Picture Utah 99 million years ago: warm and wet, rivers everywhere, giant floodplains, a huge inland ocean and towering volcanoes. A dog-sized plant-eating dinosaur resembling a miniature T. rex had big biceps, strong muscles at the hips, and fused pelvic bones. The better to dig with, scientists figure.
The newfound species, Fona herzogae, is thought to lived in burrows — not the first known dinosaur to spend time underground. The case is not rock-solid, but the evidence is compelling.
Scientists found complete fossils of Fona, “with many of its bones preserved in the original death pose, chest down with splayed forelimbs, and in exceptionally good condition,” said Haviv Avrahami, a PhD student at North Carolina State university. “If it had already been underground in a burrow before death, it would have made this type of preservation more likely.”

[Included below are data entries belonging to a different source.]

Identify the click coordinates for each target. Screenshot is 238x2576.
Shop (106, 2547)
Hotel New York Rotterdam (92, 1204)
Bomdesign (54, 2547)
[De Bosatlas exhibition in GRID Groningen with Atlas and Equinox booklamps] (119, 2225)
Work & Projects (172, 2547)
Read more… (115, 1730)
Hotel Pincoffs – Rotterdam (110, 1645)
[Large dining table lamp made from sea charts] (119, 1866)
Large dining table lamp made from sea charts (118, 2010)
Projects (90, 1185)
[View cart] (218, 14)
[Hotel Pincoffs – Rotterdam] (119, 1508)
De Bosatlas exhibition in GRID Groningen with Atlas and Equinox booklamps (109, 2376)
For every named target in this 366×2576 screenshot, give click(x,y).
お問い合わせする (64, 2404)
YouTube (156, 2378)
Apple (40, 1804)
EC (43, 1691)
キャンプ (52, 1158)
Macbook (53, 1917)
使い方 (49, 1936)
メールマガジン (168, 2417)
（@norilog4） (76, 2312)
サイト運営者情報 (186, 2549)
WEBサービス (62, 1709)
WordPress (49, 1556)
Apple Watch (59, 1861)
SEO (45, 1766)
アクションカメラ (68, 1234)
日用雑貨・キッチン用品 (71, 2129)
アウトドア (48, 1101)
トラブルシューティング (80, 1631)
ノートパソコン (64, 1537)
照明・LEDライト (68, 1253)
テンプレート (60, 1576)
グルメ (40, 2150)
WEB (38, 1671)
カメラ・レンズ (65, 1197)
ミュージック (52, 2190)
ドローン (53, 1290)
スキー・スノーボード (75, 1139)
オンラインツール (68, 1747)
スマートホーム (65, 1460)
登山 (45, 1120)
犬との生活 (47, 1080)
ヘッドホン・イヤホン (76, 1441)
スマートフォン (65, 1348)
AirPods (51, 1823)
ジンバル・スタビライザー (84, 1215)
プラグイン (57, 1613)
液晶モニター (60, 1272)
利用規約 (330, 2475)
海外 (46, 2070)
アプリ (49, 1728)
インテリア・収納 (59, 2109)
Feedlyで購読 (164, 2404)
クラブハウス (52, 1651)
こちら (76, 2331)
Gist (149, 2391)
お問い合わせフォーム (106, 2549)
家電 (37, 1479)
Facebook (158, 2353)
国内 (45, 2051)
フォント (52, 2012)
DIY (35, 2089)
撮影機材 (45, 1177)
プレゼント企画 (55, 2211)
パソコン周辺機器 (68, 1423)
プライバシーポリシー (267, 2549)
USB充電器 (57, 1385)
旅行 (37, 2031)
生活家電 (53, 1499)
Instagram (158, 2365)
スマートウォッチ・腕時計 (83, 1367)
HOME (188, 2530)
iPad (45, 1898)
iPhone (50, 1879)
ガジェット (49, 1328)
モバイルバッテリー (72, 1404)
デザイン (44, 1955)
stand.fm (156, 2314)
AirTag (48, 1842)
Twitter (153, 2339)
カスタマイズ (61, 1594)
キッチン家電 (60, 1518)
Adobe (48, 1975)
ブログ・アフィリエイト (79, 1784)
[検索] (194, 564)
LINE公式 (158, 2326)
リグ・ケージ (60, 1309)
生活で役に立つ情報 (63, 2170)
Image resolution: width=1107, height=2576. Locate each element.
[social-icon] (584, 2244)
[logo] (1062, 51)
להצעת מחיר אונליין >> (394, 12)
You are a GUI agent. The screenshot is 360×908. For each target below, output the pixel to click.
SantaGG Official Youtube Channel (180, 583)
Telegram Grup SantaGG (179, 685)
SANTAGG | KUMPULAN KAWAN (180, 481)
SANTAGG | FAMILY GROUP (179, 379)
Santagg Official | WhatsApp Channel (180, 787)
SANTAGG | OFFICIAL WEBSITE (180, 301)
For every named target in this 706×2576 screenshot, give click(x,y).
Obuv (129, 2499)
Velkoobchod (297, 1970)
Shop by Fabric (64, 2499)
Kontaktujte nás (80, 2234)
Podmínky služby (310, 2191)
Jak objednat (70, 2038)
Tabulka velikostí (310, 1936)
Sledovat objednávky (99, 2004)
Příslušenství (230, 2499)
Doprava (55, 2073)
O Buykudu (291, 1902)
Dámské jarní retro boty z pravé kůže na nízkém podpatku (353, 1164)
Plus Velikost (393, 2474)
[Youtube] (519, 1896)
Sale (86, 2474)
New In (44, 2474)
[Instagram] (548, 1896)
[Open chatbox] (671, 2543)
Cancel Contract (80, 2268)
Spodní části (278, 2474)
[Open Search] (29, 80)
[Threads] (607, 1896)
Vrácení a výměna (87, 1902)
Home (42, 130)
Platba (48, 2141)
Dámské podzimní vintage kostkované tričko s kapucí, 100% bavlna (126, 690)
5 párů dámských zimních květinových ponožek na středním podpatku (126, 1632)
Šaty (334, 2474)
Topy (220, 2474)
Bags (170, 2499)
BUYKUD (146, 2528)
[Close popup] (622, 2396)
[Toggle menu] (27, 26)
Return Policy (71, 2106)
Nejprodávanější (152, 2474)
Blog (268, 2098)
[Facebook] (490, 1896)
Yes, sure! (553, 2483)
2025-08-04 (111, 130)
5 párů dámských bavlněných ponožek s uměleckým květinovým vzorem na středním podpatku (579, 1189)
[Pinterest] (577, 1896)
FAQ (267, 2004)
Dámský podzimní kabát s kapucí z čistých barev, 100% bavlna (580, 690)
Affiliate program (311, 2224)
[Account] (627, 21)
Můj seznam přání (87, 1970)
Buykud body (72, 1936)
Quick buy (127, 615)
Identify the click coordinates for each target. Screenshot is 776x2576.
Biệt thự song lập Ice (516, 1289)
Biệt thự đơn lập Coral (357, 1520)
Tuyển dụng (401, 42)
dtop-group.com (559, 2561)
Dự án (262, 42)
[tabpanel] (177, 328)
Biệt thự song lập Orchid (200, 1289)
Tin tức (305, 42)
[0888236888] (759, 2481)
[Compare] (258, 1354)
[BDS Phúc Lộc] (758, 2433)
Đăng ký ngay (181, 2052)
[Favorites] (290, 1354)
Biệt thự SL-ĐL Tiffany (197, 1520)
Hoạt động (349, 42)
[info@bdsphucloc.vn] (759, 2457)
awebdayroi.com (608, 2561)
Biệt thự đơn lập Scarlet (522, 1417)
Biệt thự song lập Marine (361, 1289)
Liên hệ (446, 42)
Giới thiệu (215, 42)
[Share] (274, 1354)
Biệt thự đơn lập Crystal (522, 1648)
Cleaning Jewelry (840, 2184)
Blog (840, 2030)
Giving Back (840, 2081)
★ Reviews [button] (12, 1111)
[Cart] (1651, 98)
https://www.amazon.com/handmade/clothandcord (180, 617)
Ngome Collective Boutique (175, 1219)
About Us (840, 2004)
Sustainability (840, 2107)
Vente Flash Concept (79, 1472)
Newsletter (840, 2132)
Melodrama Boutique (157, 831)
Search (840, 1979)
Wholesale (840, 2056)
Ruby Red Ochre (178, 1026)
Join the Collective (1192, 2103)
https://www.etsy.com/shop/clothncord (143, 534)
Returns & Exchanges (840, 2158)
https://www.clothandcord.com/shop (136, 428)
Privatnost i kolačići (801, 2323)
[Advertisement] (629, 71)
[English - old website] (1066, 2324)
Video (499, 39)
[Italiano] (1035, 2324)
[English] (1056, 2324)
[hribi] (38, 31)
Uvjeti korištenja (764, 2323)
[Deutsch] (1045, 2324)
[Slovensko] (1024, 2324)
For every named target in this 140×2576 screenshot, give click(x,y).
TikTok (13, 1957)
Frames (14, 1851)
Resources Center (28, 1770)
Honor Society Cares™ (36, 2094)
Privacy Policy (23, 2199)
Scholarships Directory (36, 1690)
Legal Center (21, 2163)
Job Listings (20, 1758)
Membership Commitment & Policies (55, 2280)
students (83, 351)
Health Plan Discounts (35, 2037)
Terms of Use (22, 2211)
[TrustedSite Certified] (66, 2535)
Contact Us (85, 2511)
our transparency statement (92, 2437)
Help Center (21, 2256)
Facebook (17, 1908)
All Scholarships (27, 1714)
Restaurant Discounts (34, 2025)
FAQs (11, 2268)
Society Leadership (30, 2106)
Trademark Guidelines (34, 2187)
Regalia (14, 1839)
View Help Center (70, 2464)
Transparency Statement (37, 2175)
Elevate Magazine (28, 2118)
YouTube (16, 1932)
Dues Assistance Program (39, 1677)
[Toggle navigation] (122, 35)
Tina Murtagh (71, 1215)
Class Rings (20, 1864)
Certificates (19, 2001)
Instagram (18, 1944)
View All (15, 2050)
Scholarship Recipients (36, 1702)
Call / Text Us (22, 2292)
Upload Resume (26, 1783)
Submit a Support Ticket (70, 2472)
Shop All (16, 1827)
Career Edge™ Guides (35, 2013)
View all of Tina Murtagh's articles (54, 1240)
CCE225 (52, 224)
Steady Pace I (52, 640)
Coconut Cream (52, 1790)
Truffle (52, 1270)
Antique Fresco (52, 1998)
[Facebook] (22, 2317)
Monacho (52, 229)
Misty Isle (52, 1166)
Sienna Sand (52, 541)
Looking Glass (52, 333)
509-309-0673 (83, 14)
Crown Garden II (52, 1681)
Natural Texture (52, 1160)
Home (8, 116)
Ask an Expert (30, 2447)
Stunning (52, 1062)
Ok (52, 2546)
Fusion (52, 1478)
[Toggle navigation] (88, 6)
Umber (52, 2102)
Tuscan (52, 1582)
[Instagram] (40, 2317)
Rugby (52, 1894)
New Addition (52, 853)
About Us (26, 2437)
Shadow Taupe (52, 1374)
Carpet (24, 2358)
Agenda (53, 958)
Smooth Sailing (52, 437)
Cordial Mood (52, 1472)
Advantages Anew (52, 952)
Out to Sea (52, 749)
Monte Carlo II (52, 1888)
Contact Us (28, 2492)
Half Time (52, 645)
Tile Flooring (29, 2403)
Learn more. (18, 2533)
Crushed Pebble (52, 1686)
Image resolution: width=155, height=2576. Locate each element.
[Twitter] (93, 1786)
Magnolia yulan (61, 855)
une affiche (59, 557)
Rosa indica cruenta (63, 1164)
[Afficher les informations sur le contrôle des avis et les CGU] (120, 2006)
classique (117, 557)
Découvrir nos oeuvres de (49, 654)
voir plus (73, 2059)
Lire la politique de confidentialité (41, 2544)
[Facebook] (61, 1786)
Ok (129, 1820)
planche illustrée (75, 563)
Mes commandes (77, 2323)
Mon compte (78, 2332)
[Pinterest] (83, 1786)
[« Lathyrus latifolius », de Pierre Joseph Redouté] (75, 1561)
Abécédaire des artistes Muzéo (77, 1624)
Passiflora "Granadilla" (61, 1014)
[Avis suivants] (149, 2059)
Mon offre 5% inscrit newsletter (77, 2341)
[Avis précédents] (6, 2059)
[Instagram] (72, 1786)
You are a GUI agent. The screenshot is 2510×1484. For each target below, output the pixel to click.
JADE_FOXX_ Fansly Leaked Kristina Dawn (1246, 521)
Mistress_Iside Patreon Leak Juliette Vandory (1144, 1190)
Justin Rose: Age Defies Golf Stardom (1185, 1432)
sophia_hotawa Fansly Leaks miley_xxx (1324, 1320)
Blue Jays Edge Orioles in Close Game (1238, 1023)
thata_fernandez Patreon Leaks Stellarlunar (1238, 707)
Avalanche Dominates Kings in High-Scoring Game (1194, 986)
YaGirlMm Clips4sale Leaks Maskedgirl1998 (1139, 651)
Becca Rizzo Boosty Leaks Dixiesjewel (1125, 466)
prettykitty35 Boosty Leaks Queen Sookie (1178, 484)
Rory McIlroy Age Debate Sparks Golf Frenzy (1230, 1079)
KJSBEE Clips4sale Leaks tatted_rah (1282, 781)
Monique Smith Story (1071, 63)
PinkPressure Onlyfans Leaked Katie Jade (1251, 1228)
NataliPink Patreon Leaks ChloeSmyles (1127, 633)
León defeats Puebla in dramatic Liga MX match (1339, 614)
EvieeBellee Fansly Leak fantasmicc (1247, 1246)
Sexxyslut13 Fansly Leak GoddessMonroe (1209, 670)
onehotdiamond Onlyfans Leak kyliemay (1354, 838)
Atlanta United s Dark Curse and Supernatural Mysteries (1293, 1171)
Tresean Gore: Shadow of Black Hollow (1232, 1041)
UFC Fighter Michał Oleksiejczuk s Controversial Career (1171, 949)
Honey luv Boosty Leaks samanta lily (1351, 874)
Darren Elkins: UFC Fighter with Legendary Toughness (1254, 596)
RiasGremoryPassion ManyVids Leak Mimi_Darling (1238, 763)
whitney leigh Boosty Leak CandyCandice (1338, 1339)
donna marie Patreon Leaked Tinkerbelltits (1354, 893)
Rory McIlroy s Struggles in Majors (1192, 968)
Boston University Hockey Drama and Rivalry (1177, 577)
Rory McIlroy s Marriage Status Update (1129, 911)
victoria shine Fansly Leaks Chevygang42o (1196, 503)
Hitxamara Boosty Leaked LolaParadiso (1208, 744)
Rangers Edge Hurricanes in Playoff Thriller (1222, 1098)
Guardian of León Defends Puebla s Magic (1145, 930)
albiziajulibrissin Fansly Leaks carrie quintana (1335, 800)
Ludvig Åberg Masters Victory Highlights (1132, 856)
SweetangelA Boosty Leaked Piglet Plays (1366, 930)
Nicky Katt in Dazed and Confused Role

“Fona skeletons are way more common in this area than we would predict for a small animal with fragile bones,” Lindsay Zanno, an associate research professor at the university, said in a statement. “The best explanation for why we find so many of them, and recover them in small bundles of multiple individuals, is that they were living at least part of the time underground. Essentially, Fona did the hard work for us, by burying itself all over this area.”
The scientists described their discovery this week in the Anatomical Record.
“People tend to have a myopic view of dinosaurs that hasn’t kept up with the science,” Zanno said. “We now know that dinosaur diversity ran the gamut from tiny arboreal gliders and nocturnal hunters, to sloth-like grazers, and yes, even subterranean shelterers.”